• **Task goal**
Can you repeat the records below word for word, from the line with "Viewport: 998px width, 450px" to the line with "Action: point(658,311)"?

Stored dataset items
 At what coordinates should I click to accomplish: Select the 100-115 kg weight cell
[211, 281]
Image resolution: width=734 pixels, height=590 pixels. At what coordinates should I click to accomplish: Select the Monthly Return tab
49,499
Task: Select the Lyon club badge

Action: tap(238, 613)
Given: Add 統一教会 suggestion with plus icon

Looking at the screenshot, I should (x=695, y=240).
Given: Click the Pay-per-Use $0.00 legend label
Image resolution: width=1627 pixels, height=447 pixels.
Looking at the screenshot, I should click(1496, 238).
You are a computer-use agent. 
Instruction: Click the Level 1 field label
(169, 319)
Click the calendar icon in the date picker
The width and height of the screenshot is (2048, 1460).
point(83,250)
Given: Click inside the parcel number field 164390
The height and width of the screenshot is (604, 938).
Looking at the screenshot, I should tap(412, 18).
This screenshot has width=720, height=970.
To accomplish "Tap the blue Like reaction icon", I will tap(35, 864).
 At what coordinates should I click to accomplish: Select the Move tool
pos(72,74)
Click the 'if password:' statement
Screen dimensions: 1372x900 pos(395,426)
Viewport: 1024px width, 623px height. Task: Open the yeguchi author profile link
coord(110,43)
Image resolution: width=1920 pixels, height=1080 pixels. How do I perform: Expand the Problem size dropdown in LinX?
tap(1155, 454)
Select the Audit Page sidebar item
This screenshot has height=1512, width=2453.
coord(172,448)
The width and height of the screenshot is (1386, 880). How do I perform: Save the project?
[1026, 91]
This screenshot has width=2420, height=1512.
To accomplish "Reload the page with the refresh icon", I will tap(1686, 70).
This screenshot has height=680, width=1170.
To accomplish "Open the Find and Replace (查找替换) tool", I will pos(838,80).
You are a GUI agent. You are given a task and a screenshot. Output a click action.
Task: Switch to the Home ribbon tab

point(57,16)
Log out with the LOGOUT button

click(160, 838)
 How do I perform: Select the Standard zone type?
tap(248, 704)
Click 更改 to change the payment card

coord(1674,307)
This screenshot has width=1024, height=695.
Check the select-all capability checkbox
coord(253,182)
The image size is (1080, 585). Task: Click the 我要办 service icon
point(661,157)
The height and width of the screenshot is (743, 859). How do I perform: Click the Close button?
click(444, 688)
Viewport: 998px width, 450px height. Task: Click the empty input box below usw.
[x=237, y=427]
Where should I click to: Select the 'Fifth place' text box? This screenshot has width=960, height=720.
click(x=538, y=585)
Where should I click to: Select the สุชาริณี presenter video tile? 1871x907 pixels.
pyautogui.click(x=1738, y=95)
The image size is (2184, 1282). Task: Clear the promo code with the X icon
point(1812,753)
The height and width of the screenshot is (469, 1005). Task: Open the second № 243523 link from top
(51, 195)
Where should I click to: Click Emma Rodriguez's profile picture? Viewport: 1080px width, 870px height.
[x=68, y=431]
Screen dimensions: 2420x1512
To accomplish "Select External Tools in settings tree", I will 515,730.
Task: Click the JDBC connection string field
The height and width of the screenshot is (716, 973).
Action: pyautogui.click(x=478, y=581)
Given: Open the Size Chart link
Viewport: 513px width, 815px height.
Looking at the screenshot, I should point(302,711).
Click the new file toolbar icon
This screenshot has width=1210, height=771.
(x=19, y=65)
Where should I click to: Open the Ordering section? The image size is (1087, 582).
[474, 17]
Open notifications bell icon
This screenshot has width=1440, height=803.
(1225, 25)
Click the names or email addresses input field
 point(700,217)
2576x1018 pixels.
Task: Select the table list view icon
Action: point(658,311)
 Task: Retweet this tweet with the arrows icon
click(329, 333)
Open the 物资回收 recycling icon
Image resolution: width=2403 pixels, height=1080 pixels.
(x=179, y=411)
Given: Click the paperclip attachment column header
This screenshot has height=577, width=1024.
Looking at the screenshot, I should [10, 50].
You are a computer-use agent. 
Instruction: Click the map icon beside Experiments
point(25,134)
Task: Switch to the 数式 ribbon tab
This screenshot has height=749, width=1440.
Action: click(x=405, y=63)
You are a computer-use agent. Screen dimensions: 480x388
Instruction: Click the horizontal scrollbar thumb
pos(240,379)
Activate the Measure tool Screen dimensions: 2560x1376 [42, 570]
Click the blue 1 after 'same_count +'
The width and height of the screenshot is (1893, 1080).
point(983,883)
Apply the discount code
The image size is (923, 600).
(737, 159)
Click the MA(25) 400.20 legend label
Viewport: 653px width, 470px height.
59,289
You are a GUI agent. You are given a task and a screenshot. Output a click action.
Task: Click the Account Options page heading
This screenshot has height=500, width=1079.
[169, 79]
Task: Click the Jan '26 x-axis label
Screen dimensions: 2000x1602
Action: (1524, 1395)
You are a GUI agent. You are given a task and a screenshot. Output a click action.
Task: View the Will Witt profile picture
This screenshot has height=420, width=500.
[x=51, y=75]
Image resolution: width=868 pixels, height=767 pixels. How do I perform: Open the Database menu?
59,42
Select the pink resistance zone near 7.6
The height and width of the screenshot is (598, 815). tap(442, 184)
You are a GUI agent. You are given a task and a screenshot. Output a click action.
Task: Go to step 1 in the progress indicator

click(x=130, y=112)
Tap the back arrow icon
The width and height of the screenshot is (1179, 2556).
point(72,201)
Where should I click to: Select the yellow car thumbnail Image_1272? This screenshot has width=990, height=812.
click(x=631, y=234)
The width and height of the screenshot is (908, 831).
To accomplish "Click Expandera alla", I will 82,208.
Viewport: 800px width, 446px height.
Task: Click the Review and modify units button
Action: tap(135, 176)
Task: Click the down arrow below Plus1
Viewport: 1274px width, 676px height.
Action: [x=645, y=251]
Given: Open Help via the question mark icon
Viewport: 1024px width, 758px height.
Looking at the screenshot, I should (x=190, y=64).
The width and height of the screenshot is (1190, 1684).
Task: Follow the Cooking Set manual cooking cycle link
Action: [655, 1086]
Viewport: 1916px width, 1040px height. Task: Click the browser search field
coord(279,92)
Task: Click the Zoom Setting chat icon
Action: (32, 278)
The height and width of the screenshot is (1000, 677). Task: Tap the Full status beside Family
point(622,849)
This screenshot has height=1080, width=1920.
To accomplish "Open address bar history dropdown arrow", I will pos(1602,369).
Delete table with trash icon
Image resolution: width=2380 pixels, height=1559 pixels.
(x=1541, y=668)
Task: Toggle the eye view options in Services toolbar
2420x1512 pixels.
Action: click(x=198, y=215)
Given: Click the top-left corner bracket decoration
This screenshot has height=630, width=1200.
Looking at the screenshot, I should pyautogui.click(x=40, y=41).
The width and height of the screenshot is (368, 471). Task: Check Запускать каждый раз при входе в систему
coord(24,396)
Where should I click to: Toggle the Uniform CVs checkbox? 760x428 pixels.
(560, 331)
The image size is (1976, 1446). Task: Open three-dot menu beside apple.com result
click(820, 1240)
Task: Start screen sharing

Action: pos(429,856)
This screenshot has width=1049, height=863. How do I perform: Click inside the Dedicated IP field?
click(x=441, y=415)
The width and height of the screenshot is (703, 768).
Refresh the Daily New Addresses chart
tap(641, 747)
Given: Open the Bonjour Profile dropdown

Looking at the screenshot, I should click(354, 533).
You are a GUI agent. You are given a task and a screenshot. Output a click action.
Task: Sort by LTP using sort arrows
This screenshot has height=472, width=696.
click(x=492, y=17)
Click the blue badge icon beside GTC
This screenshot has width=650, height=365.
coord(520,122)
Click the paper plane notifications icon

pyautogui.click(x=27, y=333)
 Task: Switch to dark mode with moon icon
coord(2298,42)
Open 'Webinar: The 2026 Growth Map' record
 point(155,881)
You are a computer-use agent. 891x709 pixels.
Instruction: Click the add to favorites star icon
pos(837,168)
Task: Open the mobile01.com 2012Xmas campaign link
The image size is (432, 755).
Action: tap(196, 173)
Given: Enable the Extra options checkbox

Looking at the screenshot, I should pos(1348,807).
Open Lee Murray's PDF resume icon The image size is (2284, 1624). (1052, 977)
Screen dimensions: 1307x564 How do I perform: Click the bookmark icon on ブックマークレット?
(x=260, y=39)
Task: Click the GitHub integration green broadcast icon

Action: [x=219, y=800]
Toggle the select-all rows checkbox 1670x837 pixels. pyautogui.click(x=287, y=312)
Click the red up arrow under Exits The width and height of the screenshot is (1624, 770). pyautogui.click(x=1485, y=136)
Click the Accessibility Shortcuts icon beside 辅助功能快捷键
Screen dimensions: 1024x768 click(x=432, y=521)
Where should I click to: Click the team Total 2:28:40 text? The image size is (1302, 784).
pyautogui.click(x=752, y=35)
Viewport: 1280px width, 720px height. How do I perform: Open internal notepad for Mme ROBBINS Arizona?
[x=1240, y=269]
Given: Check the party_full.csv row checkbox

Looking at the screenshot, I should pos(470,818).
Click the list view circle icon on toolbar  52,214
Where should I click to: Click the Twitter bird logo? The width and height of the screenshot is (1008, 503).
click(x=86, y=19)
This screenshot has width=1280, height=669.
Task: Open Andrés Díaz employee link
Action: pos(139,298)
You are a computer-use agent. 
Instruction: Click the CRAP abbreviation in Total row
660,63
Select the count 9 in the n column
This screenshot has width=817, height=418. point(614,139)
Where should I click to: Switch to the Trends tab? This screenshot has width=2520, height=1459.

• **Task response**
Viewport: 998px width, 450px height. Task: Click the empty input box below usw.
[x=237, y=427]
Where should I click to: Select the 'Fifth place' text box? This screenshot has width=960, height=720.
click(x=538, y=585)
Where should I click to: Select the สุชาริณี presenter video tile? 1871x907 pixels.
pyautogui.click(x=1738, y=95)
The image size is (2184, 1282). Task: Clear the promo code with the X icon
point(1812,753)
The height and width of the screenshot is (469, 1005). Task: Open the second № 243523 link from top
(51, 195)
Where should I click to: Click Emma Rodriguez's profile picture? Viewport: 1080px width, 870px height.
[x=68, y=431]
Screen dimensions: 2420x1512
To accomplish "Select External Tools in settings tree", I will 515,730.
Task: Click the JDBC connection string field
The height and width of the screenshot is (716, 973).
Action: pyautogui.click(x=478, y=581)
Given: Open the Size Chart link
Viewport: 513px width, 815px height.
Looking at the screenshot, I should point(302,711).
Click the new file toolbar icon
This screenshot has width=1210, height=771.
(x=19, y=65)
Where should I click to: Open the Ordering section? The image size is (1087, 582).
[474, 17]
Open notifications bell icon
This screenshot has width=1440, height=803.
(1225, 25)
Click the names or email addresses input field
 point(700,217)
2576x1018 pixels.
Task: Select the table list view icon
Action: point(658,311)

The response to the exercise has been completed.